◆ **練習問題**
a) TFDV01のレビューでは、TFDV01の重量は何グラムとされていますか。
b) TFDV01のレビューのうち、「CONISISTFDV01」から「とは、どのようなものなのか?」までを、両端も含めてそのまま書き写しなさい。
c) TFDV01のレビューを、最後の文の後から書き継ぎなさい。
--- 本文 ---
DAWのサウンドにビンテージ感を与えるアナログ・ディストーション

CONISISTFDV01
カスタム・オーダーの音響機器で知られるコニシス研究所。ノックダウン製品を扱う個人経営のガレージ・ショップから、一歩進んだ感のあるメーカーだ。今回は、そんな同社が発売したアナログ・ディストーションTFDV01を試した。

2種類のノブで音作りできるモノラル機
トランスとディスクリート回路を内蔵


TFDV01は、普段の制作環境に組み込むことで、手軽にビンテージライクなサウンドが得られるよう設計されている。外形寸法120(W)×75(H)×190(D)mm/重量800gという独特なサイズとなっており、アウトボードとしては小さめ、ギター用のペダルに比べると、かなり大きめといったところだ。入出力としてライン・イン(XLR)やインスト・イン(フォーン)、ライン・アウト(XLR)を装備。モノラル仕様となっており、DC電源で動作する。操作子の数も限られており、アナログ・ディストーションのかかり具合を制御できる"SOUND SHIFT"と出力音量を調整するための"OUTPUT"という2種類のノブのみ。内部にはトランスとディスクリート回路が搭載されており、入力した音にアナログ特有の質感を加えられるのが特徴だ。そのサウンドとは、どのようなものなのか?

ギターやベースの音に芯や粘りをプラス
ドラムを通すとアタックがマイルドに


まずは、インスト・インにギターやベースをつないでチェック。すると、SOUND SHIFTをゼロにしていても原音が良い具合に変化。音に芯が加わった感じだ。それから、SOUND SHIFTを上げてひずみの量を増やすと腰のある音になり、粘りも出てきた。本機のひずみはギターやベース用のディストーション・ペダルとは別次元であり、"ひずんでいる"という感覚はSOUND SHIFTをかなり上げないと得られないだろう。また、普段ギターやベースをプレイしている筆者が思うに、本機は演奏に対するレスポンスが実に良い感じだ。お次は本機にシンセを接続し、エレピなどの音色変化を確かめたが、こちらは腰のある音になったというより自然な空気感が加わった印象。その効果はスピーカー・シミュレーターのように派手ではないが、アンサンブルの中に入った際、ほかの楽器とのなじみが良くなりそうだ。また入力ソースにもよるが、SOUND SHIFTの値を高めに設定すると、より本機の特色が出やすいだろう。今度は、筆者のAVID 192 I/Oからアナログ出力したソフト・シンセやボーカルのモノラル・トラックを本機のライン・インに入力し、ライン・アウトから出力したものを192 I/Oのアナログ入力に戻してみた。やはり良い感じにかかってくれるし、楽曲のアンサンブル全体を聴きながらかかり具合を調整できるので、各ノブの値を決めやすい。こうした使い方をした場合も、SOUND SHIFTは高めに設定した方が良かった。ちなみに、ドラムに試すとアタックが若干マイルドになる印象。軽くコンプレッションされるように感じたが、コンプを使ったときとは違い、自然なかかり方だ。最後に楽曲をモノラル・ミックスし、トータルでかけてみた。モノラルで曲を聴いているということもあってか、サウンドにビンテージ感が加わる感じだ。トータルでかける場合は、SOUND SHIFTをほどほどの設定にした方が良い印象。ひずみを感じる一歩手前くらいが良いだろう。
--- 収集データ ---
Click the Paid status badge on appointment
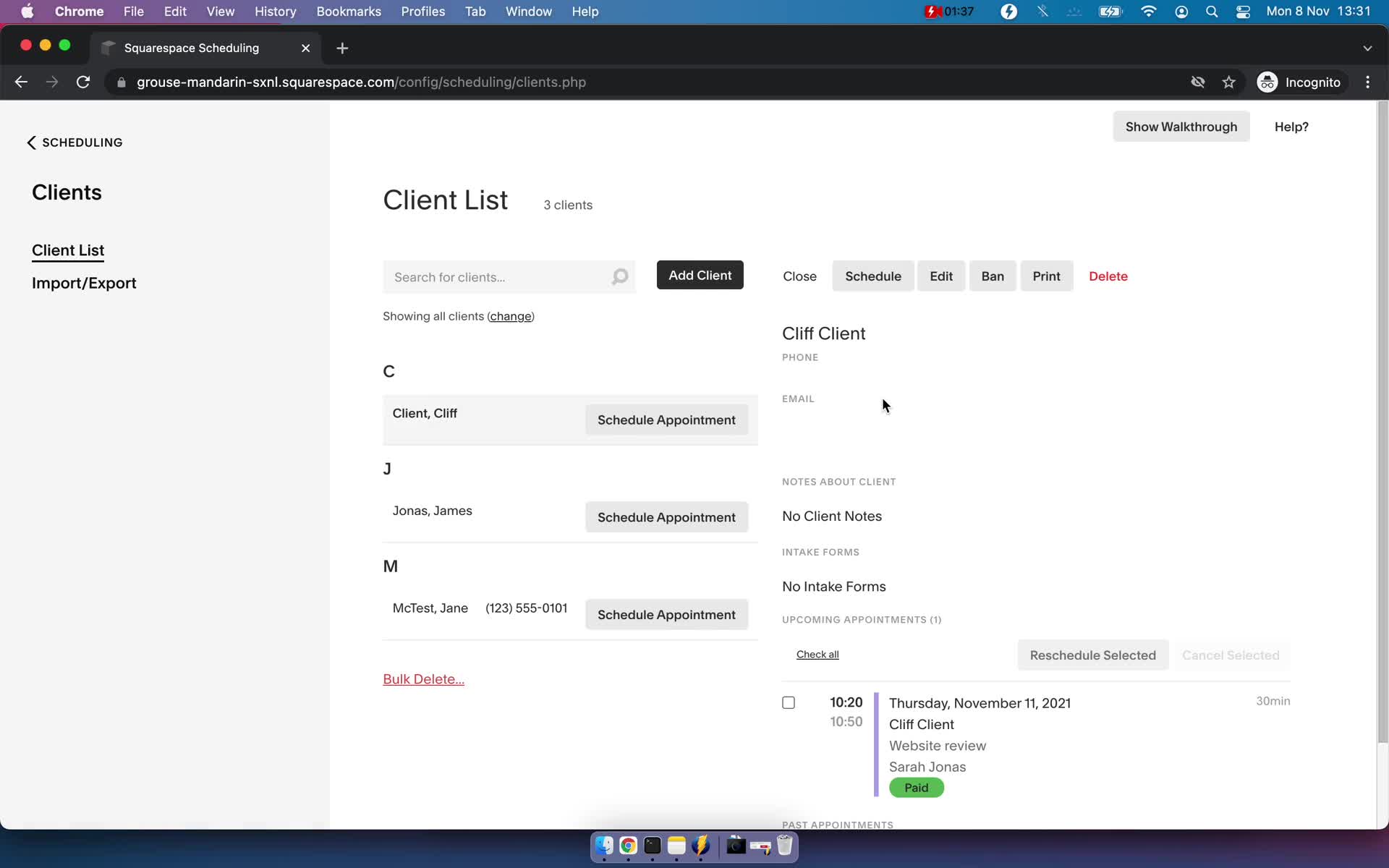The height and width of the screenshot is (868, 1389). coord(916,788)
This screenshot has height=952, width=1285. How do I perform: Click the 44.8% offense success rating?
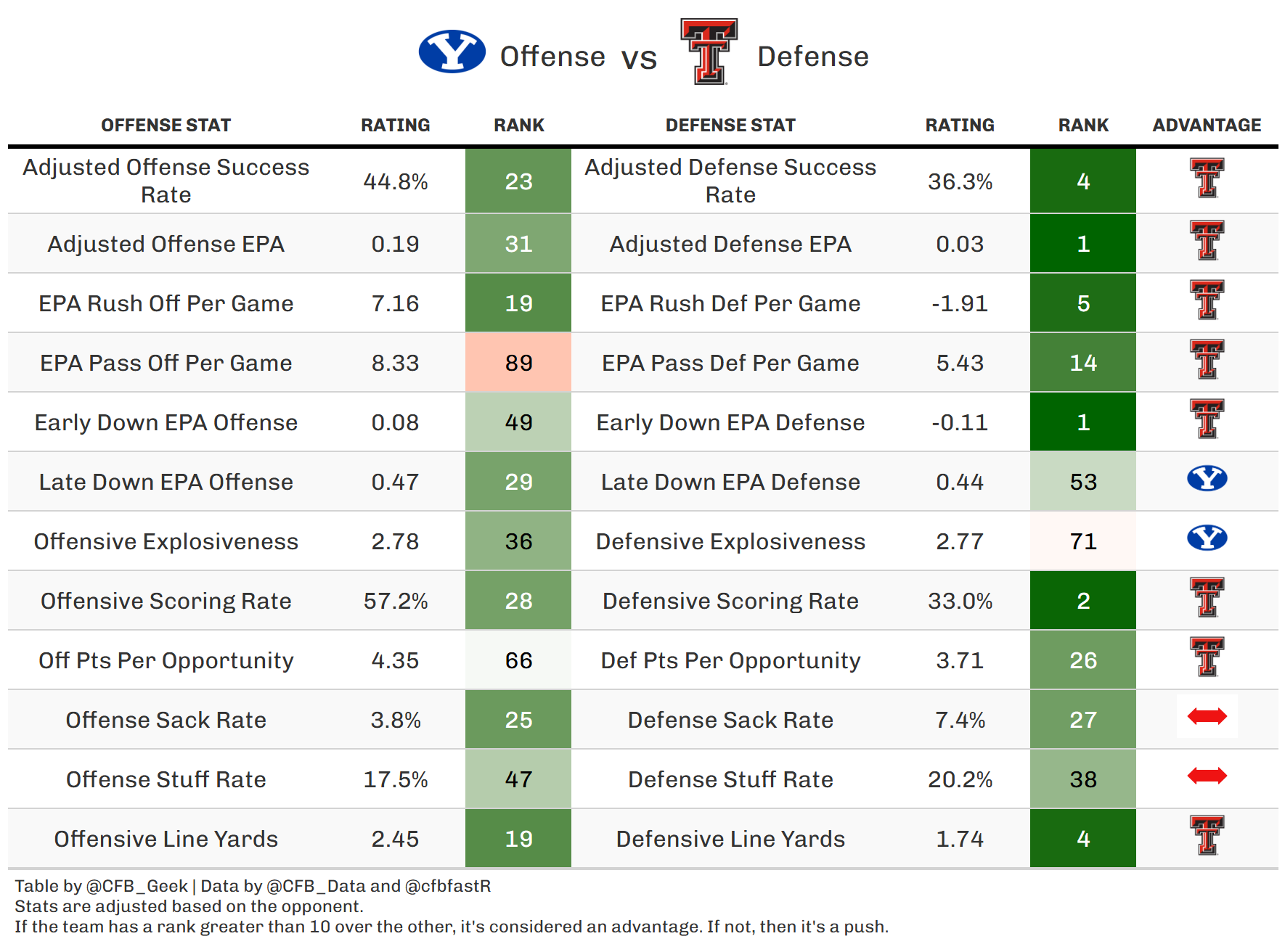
---
◆ **各問の解答**
a) 800gです。

b)
CONISISTFDV01
カスタム・オーダーの音響機器で知られるコニシス研究所。ノックダウン製品を扱う個人経営のガレージ・ショップから、一歩進んだ感のあるメーカーだ。今回は、そんな同社が発売したアナログ・ディストーションTFDV01を試した。

2種類のノブで音作りできるモノラル機
トランスとディスクリート回路を内蔵


TFDV01は、普段の制作環境に組み込むことで、手軽にビンテージライクなサウンドが得られるよう設計されている。外形寸法120(W)×75(H)×190(D)mm/重量800gという独特なサイズとなっており、アウトボードとしては小さめ、ギター用のペダルに比べると、かなり大きめといったところだ。入出力としてライン・イン(XLR)やインスト・イン(フォーン)、ライン・アウト(XLR)を装備。モノラル仕様となっており、DC電源で動作する。操作子の数も限られており、アナログ・ディストーションのかかり具合を制御できる"SOUND SHIFT"と出力音量を調整するための"OUTPUT"という2種類のノブのみ。内部にはトランスとディスクリート回路が搭載されており、入力した音にアナログ特有の質感を加えられるのが特徴だ。そのサウンドとは、どのようなものなのか?

c)
テープ・シミュレーターなどのプラグインと比較すると、本機でかけられるひずみには全く派手さが無い。だが、対応ソースの幅広さを含め、DAW内のサウンドを外部のビンテージ機器に通した感じは狙えると思う。実際にコンディションの良いビンテージ品をそろえるのは大変なので、そういった用途を求めている人にお勧めだ。

▼フロントには、左からインスト・イン(フォーン)とライン・イン(XLR)を装備



▼リアには、左からライン・アウト(XLR)とDCインが配置されている




サウンド&レコーディング・マガジン 2012年8月号より)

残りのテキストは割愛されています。